Pemandangan pohon dan beraneka tumbuhan menjalar itu sudah biasa
kulihat. Entah seolah ada suatu hubungan yang membuat diriku dekat
dengan alam yang misterius ini. Belum lama melangkah, menuju
perjalanan ke Pet Bocor, barisan belakang, aku dan gufron mendengar
suara macan. Namun, Ebes membantah jika kami hanya mendengar suara
udara yang melewati pipa-pipa air. Dinner bilang itu hanya suara
kodok pengunungan. Ah, ini sudah malam. Ada benarnya juga untuk
tidak terlalu memikirkan hal tersebut. Kami semua berlalu seolah
tak pernah terjadi apa-apa.
Sampai juga di Pet Bocor, kami mengisi ulang air yang tadi telah
habis dalam perjalanan. Terlihat banyak pendaki lain beristirahat
di Joglo maupun memasang tenda di sekitar Pet Bocor. Tak ingin
rasanya berlama-lama, kami mulai meneruskan perjalanan menuju Kop
kop an.
Tepat pukul 21:00, Kami tiba di kop kop an. Dengan segera
teman-teman mendirikan tenda dan mulai menata barang yang dibawa.

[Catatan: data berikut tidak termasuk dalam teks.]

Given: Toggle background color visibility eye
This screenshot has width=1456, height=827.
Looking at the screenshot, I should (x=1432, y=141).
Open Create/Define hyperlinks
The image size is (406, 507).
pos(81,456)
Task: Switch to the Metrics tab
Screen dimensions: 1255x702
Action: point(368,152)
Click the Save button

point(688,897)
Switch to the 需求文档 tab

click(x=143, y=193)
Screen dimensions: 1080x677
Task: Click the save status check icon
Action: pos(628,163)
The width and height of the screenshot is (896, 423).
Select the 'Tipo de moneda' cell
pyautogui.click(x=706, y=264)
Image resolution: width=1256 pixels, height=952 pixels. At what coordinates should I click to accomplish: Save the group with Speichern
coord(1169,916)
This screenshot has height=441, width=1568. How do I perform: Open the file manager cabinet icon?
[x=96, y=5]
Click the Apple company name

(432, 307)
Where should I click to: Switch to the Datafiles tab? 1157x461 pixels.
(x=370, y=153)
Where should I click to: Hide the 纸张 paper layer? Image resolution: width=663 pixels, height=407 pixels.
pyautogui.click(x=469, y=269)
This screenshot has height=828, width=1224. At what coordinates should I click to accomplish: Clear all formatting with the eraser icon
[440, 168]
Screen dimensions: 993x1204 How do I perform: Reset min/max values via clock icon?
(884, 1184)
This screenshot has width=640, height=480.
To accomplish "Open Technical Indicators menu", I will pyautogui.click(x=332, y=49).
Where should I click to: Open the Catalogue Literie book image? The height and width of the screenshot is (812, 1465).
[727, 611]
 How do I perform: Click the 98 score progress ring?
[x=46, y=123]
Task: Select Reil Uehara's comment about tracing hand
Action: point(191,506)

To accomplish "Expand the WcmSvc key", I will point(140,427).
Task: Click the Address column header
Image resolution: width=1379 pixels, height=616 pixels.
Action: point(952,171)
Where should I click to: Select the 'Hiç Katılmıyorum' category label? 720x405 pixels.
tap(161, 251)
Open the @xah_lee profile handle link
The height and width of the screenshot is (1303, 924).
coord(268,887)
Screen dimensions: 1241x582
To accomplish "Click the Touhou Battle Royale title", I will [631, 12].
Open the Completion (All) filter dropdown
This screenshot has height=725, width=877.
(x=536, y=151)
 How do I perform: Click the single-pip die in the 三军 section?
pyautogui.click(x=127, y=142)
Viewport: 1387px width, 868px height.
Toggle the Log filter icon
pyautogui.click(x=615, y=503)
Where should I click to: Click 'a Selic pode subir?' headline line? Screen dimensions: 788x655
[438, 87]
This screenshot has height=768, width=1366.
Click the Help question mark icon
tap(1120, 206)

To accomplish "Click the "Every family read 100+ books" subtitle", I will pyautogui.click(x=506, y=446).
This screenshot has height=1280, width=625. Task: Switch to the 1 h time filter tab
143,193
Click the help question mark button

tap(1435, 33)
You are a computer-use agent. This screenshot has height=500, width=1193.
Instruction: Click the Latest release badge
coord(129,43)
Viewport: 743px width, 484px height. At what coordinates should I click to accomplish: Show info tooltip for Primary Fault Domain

Sedangkan aku sendiri sibuk menelusuri hutan bersama ardian untuk
mencari spot terbaik untuk buang air kecil.
“ Oy, Lihat ke atas “, Ujar Ardian. Sambil mengacungkan jarinya
ke arah atas.
Kami melongo melihat sesuatu yang tak biasa kami lihat, sebuah
BINTANGG!! Indah menyala di kegelapan malam. Seperti lampu-lampu
kecil di taman hiburan. Walau suhu mulai menusuk kulit, aku tetap
bertahan di luar tenda menyaksikan bintang-bintang kecil di
langit.
“ Awww... Masukk.. Ntar kena Hipotermiaa “, Kata Dinner sembari
melambaikan tangan megisyaratkan agar aku segera masuk ke tenda.
Namun bagaimana lagi, Aku suka bintang. Bintang mengingatkanku,
akan selalu ada cahaya walau dalam kegelapan. Kunang-kunang
menemaniku melihat bintang-bintang saat itu.
Bbrrrr... Dingin mulai menusuk lebih dalam dari sebelumnya, aku
masuk ke dalam tenda. Mencari posisi wenak buat tidur sambil
membentangkan Sleeping Bag, Dan dalam hitungan detik mata terpejam.
Tigaa... Dua... Satuuu... Bruuuttt.. Brut.Bruttttt... Asemmm,
Dinner kentut. Kurang ajar! Kini ruangan tenda yang
hangat&nyaman berubah menjadi neraka dengan bau jahanam yang
menggetarkan jiwa. Kami lantas berlarian keluar tenda mencari udara
segar, kecuali Dinner. Dia menikmati kentutnya.
---- “ Kop Kop an – Pondokan – Lembah Kidang ” ---- ====== “ DAY
2 “======
Kedua kakiku masih terasa pegal. Punggungku rasanya remuk. Kedua
tanganku kaku. Telapak tanganku kesemutan.
Menjelang pagi hari sinar matahari masih saja redup. Kicauan
burung hutan terdengar sayup-sayup. Angin besar sisa semalam
benar-benar menusuk tulang. Pagi benar saya sudah bangun,
mengabaikan godaan selimut yang sejak tadi meminta tubuh saya untuk
bersembunyi saja didalamnya. Tidak mandi, tetap makan, jalan
seharian. Ah rutinitas seperti ini biasa saya lakukan saat
pendakian.
Ebes masih tertidur pulas dalam pelukan sleeping bag yang
hangat. Dhoni sibuk mengabadikan sunrise dalam jepretan kameranya,
sedangkan Ardian, Gufron, Tebo, Dinner, dan Dhoni dibawah terik
matahari menghangatkan diri dari dinginnya pagi yang bercampur
kabut. Saya sendiri memutuskan untuk jalan-jalan menyusuri wilayah
hutan, sekedar melepas hajat yang tertahan sejak kemarin malam.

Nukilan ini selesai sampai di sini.